Disfunção no esfíncter interno
Se o manejo inicial for malsucedido, o manejo conservador especializado pode ser experimentado, incluindo exercícios para o assoalho pélvico, biofeedback e eletroestimulação.[66] Em pacientes com perda involuntária passiva devido a defeitos isolados no esfíncter interno ou a disfunções no esfíncter, o preenchimento do mesmo pode potencializar a selagem criada por ele e melhorar a continência. Um biomaterial é injetado dentro do espaço interesfincteriano.[75] Vários materiais têm sido utilizados, incluindo gordura autóloga, compostos de colágeno, silicone, teflon, dextranômeros e próteses auto-expansíveis.[76][77][78] É um procedimento seguro cujos efeitos colaterais limitam-se a infecção, erosão e dor (geralmente relacionadas a um local de injeção muito superficial).[79][80] O preenchimento do esfíncter interno pode fornecer uma selagem mais eficaz, podendo ser particularmente útil naqueles pacientes que se queixam de perda involuntária passiva (em geral, decorrente de disfunção no esfíncter interno). No entanto, as evidências quanto à eficácia são limitadas e a maior parte dos ensaios clínicos a respeito dessa intervenção apresentam fraquezas metodológicas.[81][82]

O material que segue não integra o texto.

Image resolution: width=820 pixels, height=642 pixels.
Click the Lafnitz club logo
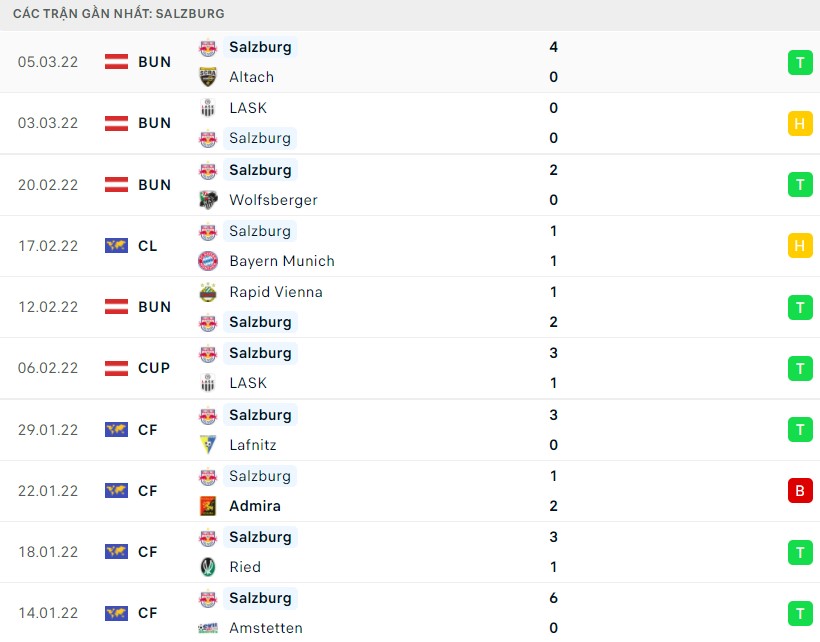click(208, 445)
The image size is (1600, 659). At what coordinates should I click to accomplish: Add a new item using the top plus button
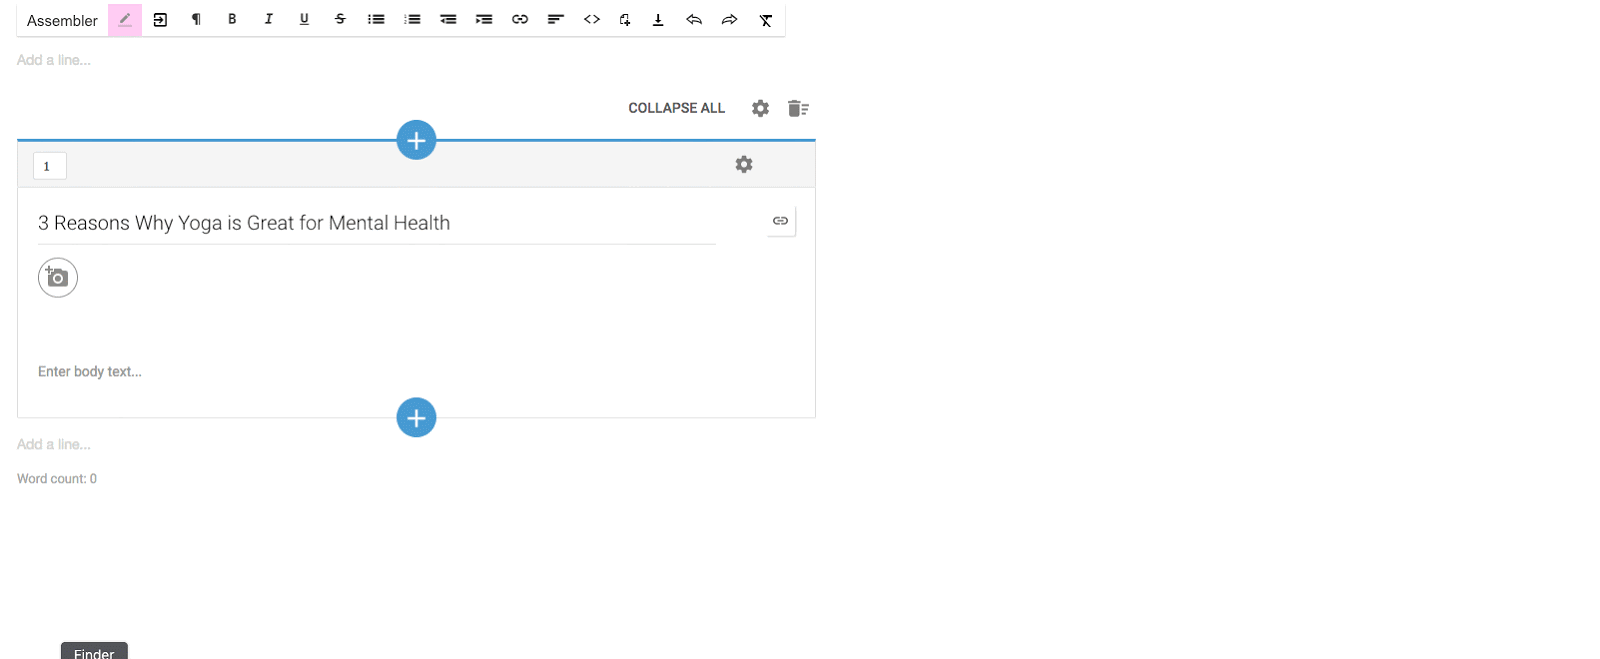(416, 140)
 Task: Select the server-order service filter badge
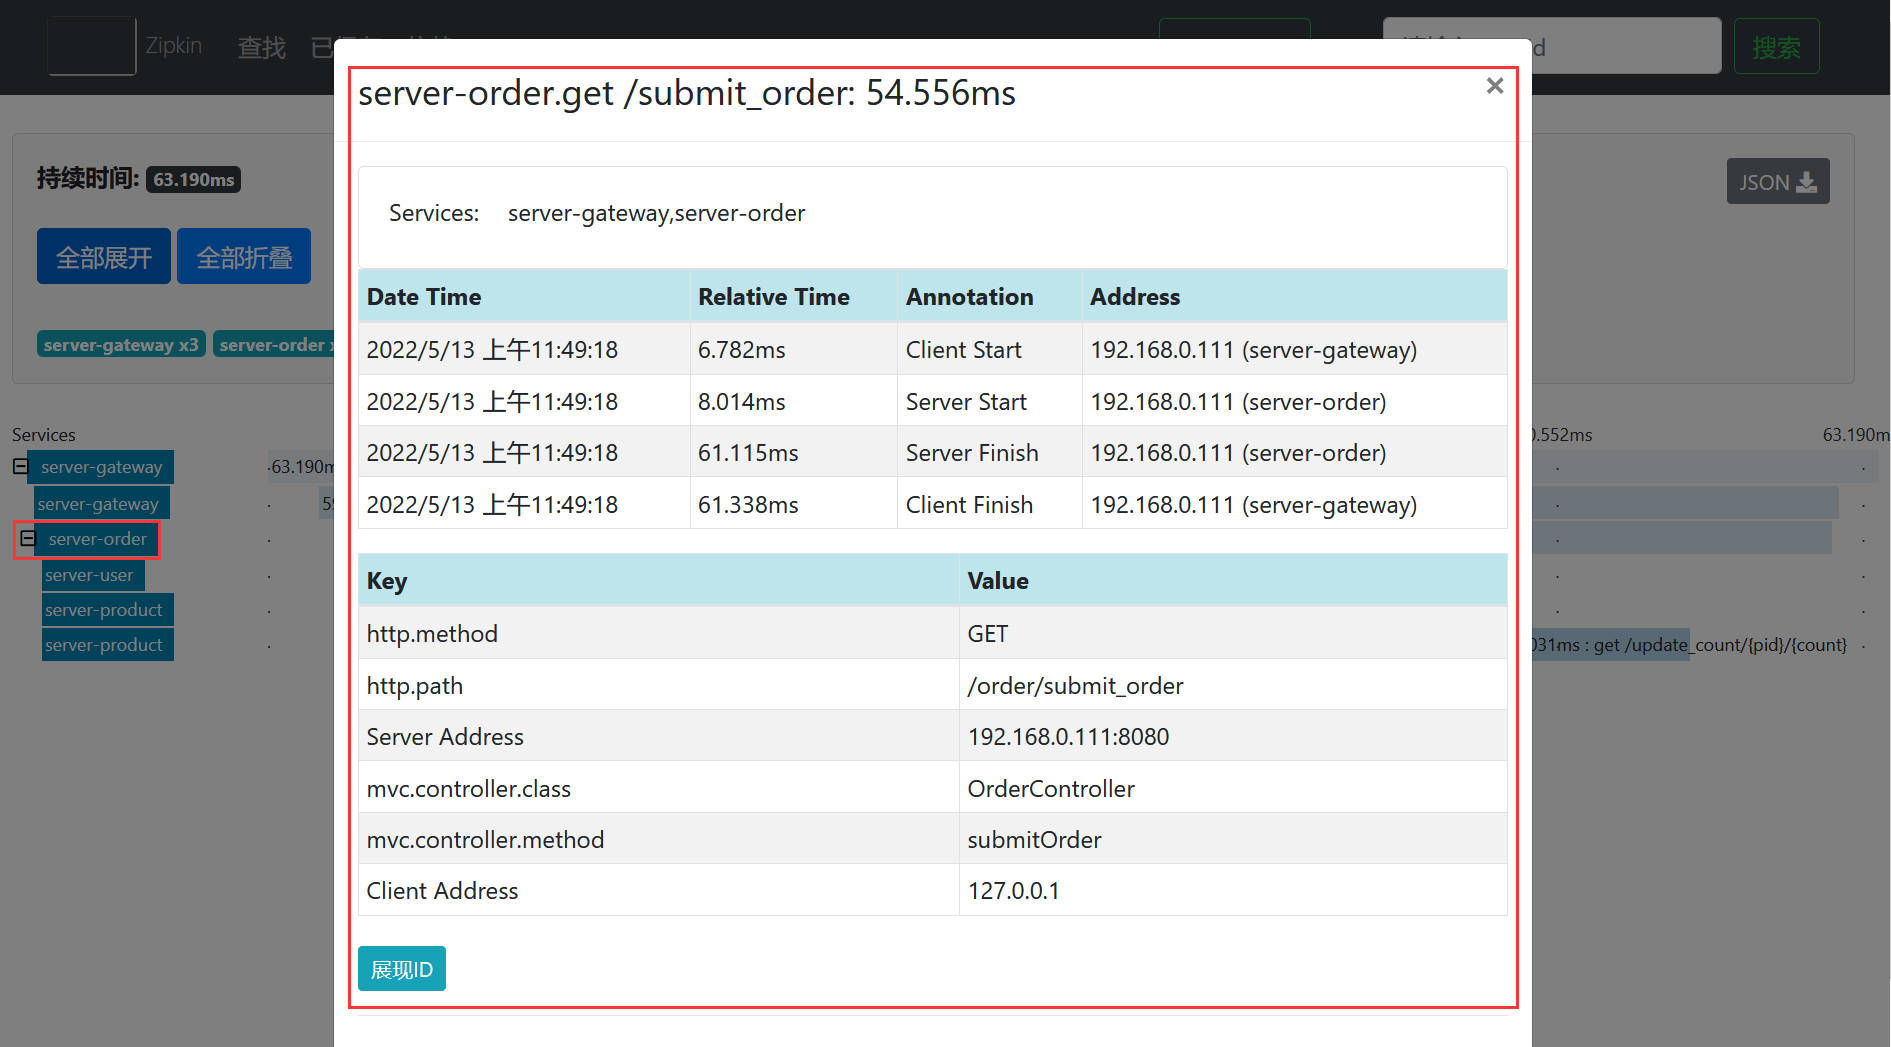pyautogui.click(x=273, y=345)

Complexo do esfíncter intacto
O manejo inicial para pacientes com um complexo do esfíncter intacto ou somente uma pequena laceração é o mesmo. Orientação alimentar, intervenção do hábito intestinal e estratégias de enfrentamento são empregadas. Se malsucedidas, o biofeedback e os exercícios para o assoalho pélvico podem ajudar. A estimulação do nervo sacral pode ser benéfica se todas as outras alternativas conservadoras fracassarem. O neoesfíncter desempenha um papel importante no tratamento da incontinência fecal grave se a disfunção do esfíncter é significativa e outras terapias falharam. O antidepressivo tricíclico amitriptilina também tem demonstrado melhorar a incontinência.[49]
Incontinência grave refratária a outros tratamentos
Um estoma (colostomia ou ileostomia) é adequado para a incontinência em estágio terminal se todas as outras terapias falharem ou forem impróprias, ou quando preferido pelo paciente.[26] O procedimento é geralmente eficaz em aliviar os sintomas, mas pode ter um impacto psicológico significativo em relação à imagem corporal. Em geral, ele é reservado aos pacientes nos quais outras opções tiverem falhado. mas pode ser considerado como opção inicial no esquema de tratamento se o paciente preferir, já que permite a retomada da vida normal.[83] O paciente deve receber aconselhamento apropriado e visualização da localização do estoma antes da cirurgia, além de receber suporte adequado em seguida. As complicações comumente incluem queixas cutâneas, prolapso/retração do estoma e hérnia.